7 a.m. Prismatic

I woke up, made the bed, got a coffee, and sat back down in my sunny bedroom. Not quite ready to hit GO, just kind of organizing my thoughts. Glancing over my shoulder I saw the still-hanging-over-the-headboard holiday bulbs already in action.  

The bulbs were throwing prismatic colors in perfect size & shape replicas on the wall behind them. It was a little after 7 a.m. on a still winter morning. Fueled by caffeine, sparked by sunlight going through glass, I started wondering.

Just what does "going through" something mean anyway? On this life's trail we are only wisps, here & also there (quantum-wise), spirits in the guise of solids. Also competing emotions, trapped inside bodies. 

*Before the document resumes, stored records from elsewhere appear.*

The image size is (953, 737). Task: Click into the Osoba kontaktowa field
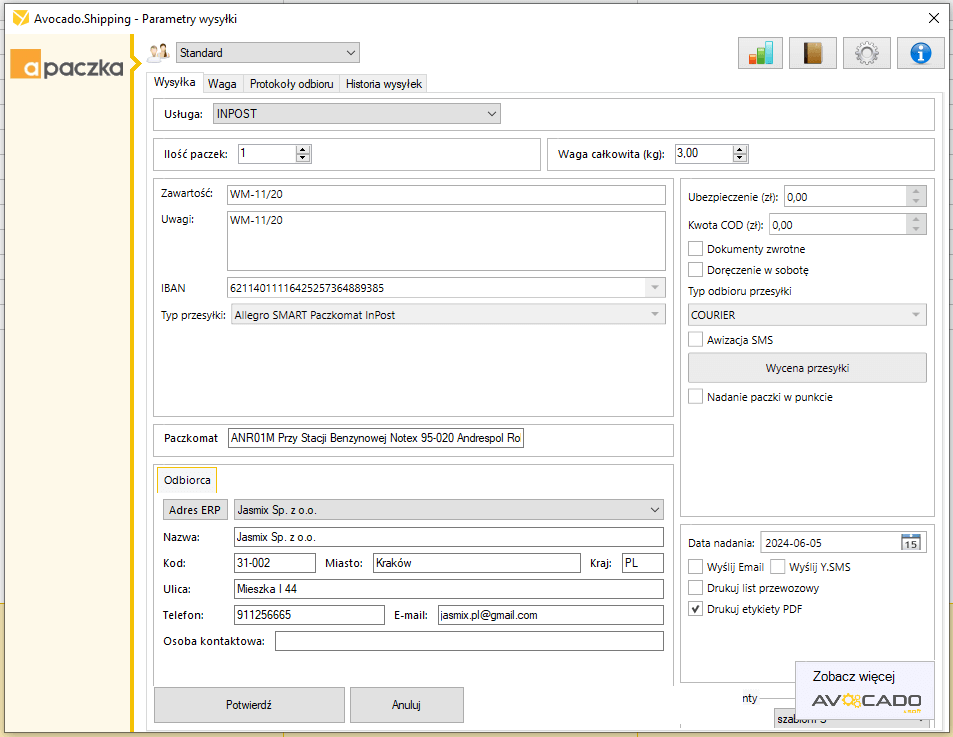(x=469, y=641)
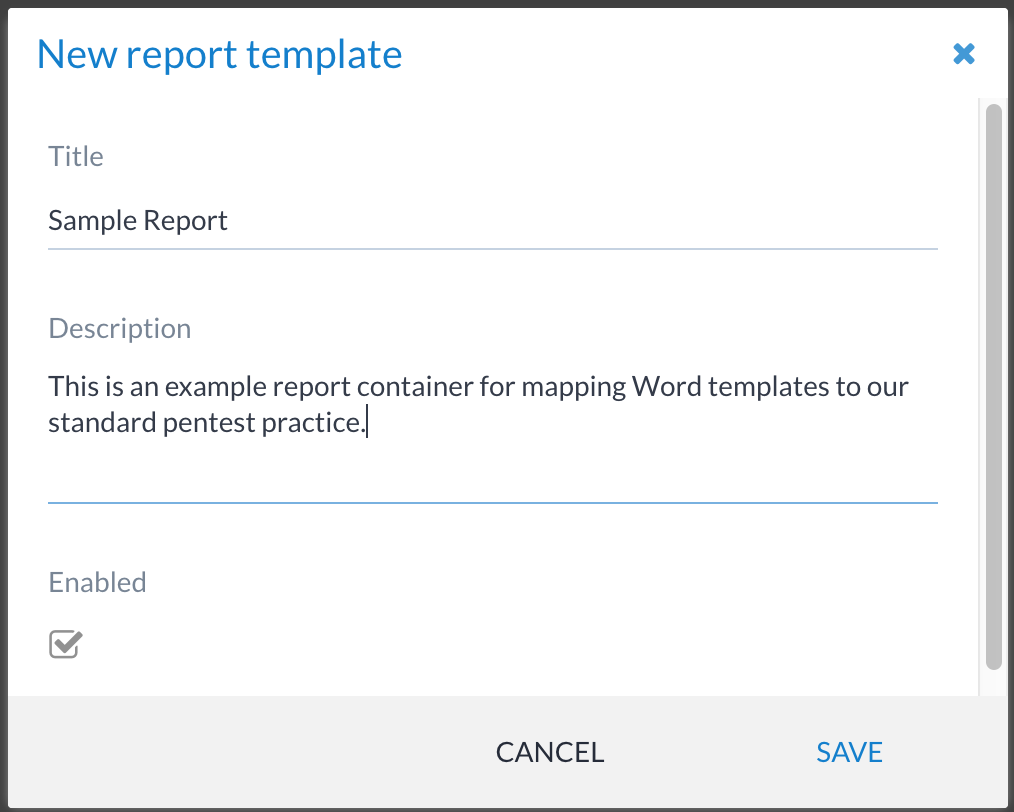The image size is (1014, 812).
Task: Save the new report template
Action: (x=849, y=752)
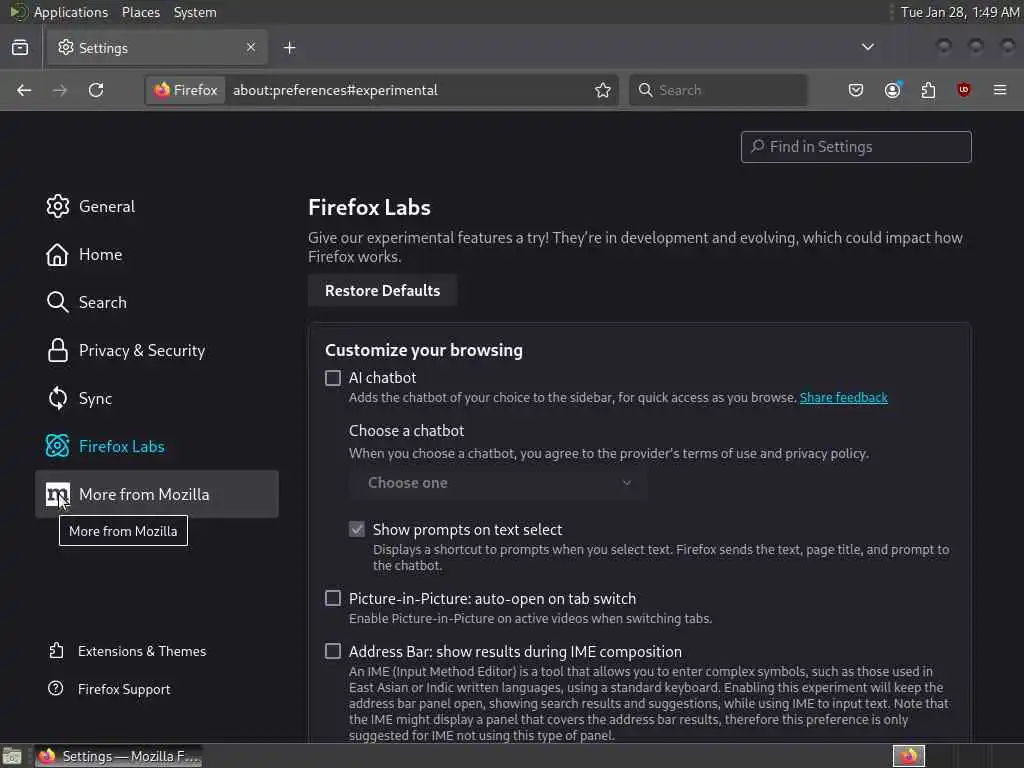Open the Share feedback link

click(x=843, y=397)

 It's a wonder we get through anything at all. Or do we, really?

I got through the first year of the pandemic, shades of desperation notwithstanding. Made it through my last birthday, older. Fixed a bathroom drain, proudly. Got a new dog, thought about what's next, threw a bone to the hungry hound snapping at my ass from the past. Grieved losses, cursed what I couldn't accept, kept moving through the days and nights. 

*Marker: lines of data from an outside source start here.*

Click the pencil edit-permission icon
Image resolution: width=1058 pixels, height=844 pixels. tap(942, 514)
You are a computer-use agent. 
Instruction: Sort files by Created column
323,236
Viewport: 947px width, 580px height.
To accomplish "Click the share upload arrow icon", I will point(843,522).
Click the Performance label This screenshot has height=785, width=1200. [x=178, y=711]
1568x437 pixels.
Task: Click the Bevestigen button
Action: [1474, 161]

But did I get to some kind of "other side" of all this? Life is so not linear, neatly straight-lined. Where it counts, down there where the spirit meets the bone (Miller Williams), life is pretty much an imperfect circle. We're in it for the holy-hell ride, both sacred and profane curves on the trail. 

Do our actions always cast beautiful shadows? I think not, but I know this: our job is to keep trying to do good as we go through life. By helping others, sharing kindnesses, loving with all our might, taking the time, making the effort, sharing the cool breeze in the heat of trouble, laughing. 

Aiming to add beauty to somebody's life, as they go through it. Because it matters.

It was about 7 a.m., and glass bulbs in my bedroom spread beautiful prisms of light. We've not taken down those holiday bulbs yet, hopefully we never will.